[RECORDS PROVIDED Boundary: Start]

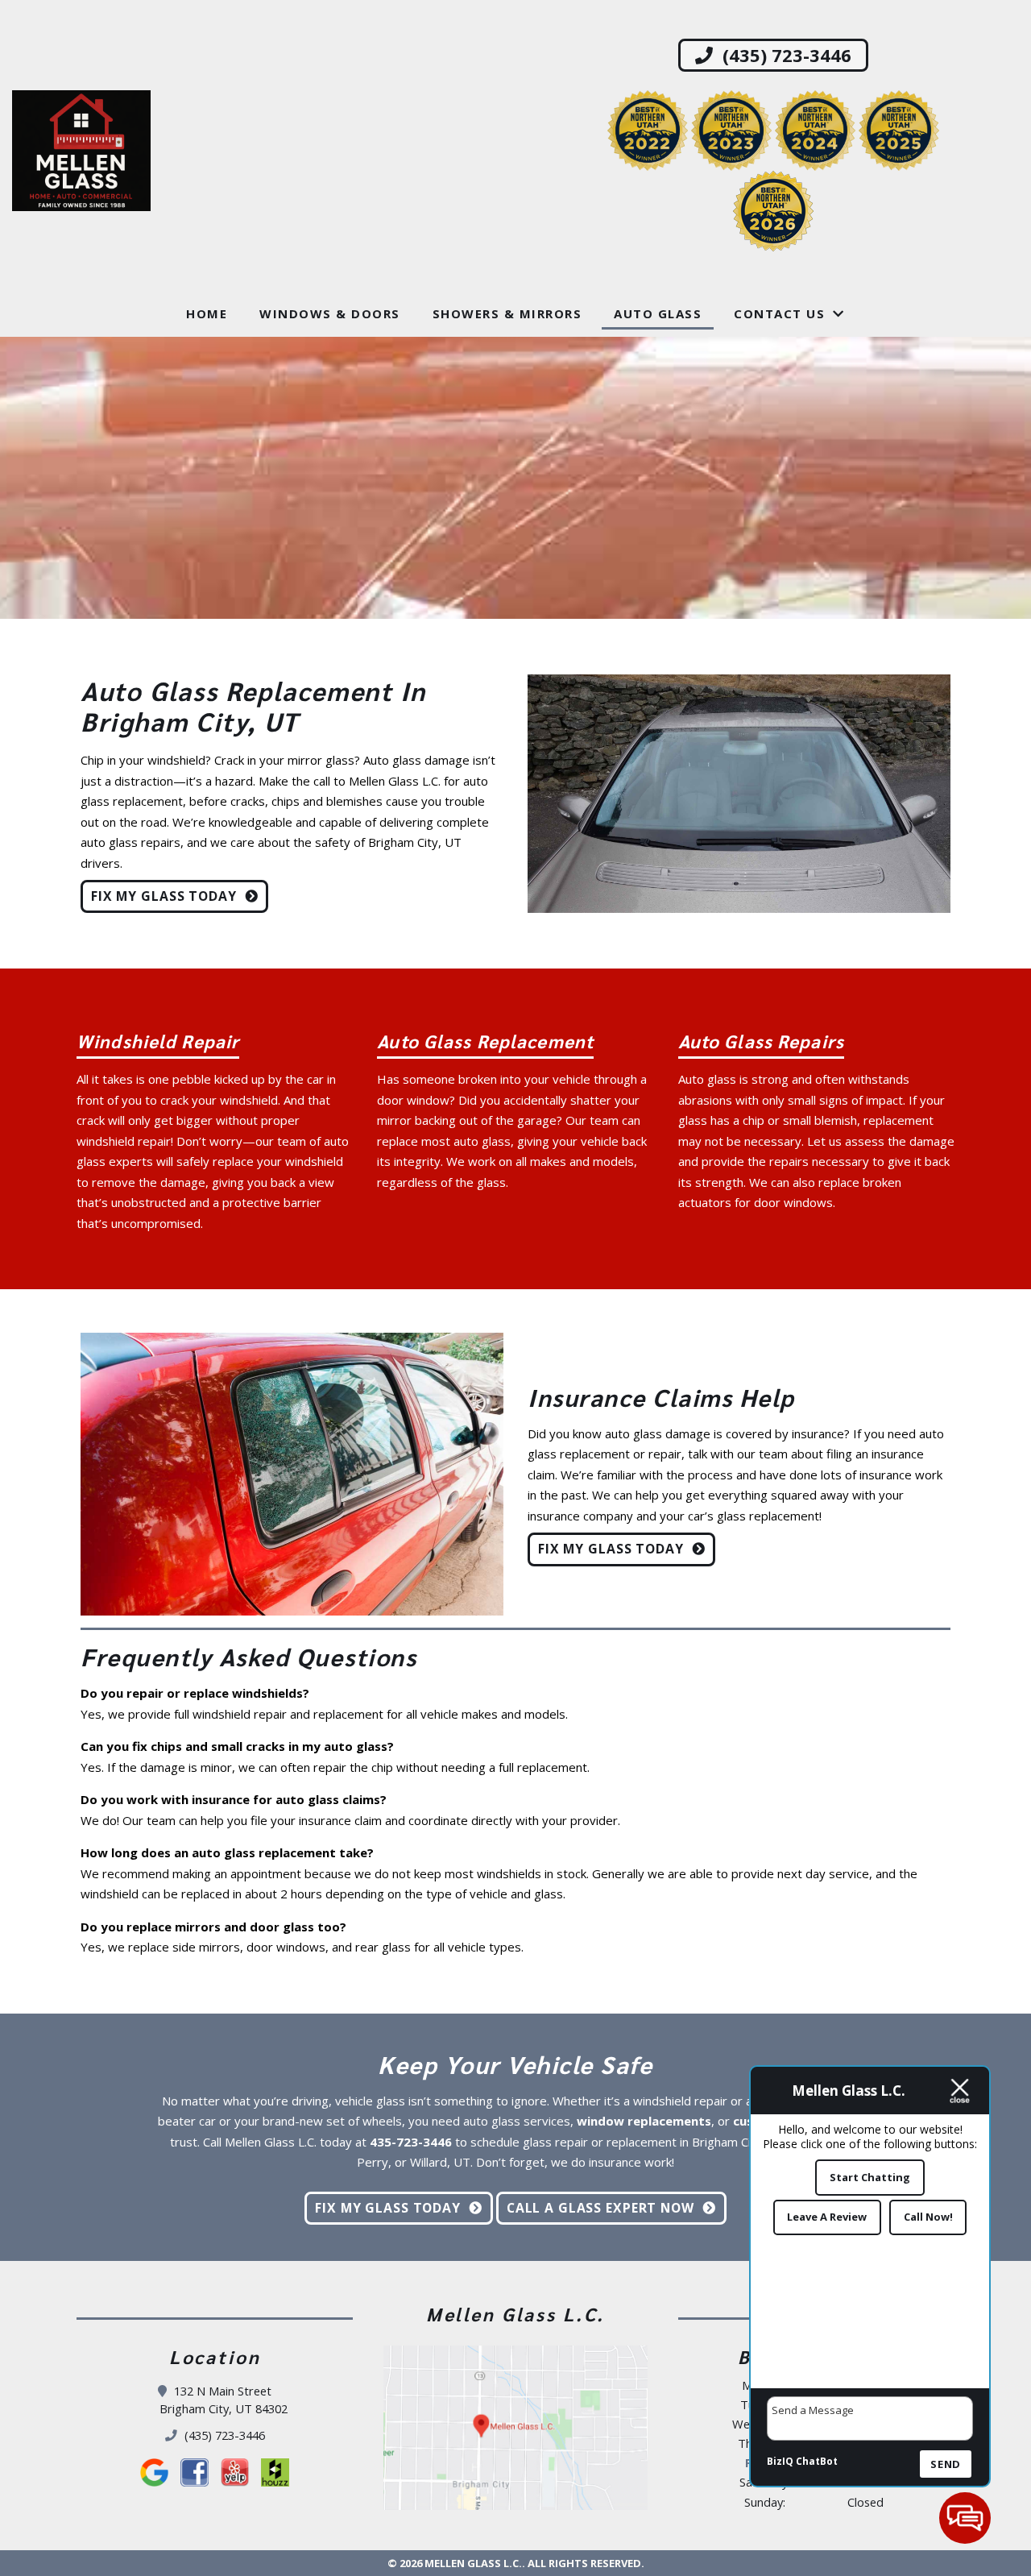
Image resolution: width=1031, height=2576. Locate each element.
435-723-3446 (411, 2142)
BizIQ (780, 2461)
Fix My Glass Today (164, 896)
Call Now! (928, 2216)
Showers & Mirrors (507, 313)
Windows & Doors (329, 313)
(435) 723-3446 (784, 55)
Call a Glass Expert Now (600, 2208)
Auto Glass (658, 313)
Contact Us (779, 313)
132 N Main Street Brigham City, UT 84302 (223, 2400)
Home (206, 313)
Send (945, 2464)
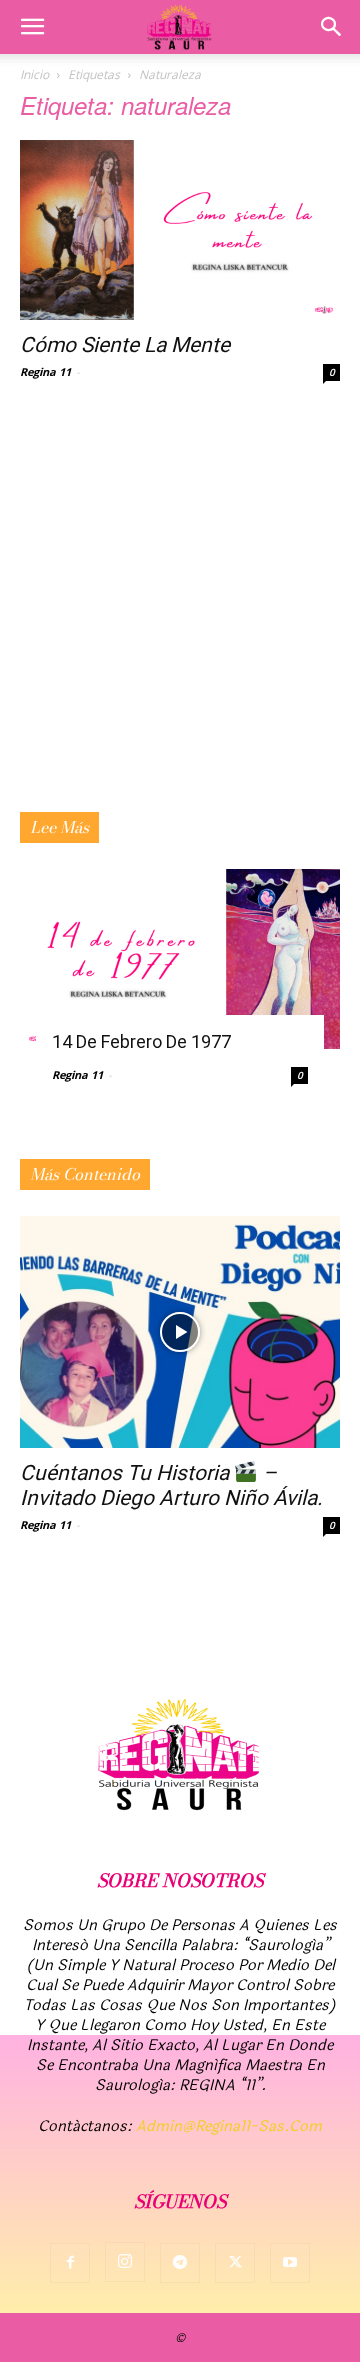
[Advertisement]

[RECORDS PROVIDED Boundary: End]

_WHAT TO DO_: Show me every line of the entries above that holds "Glass".

_FINISHED TASK_:
Fix My Glass Today (164, 896)
Call a Glass Expert Now (600, 2208)
Auto Glass (658, 313)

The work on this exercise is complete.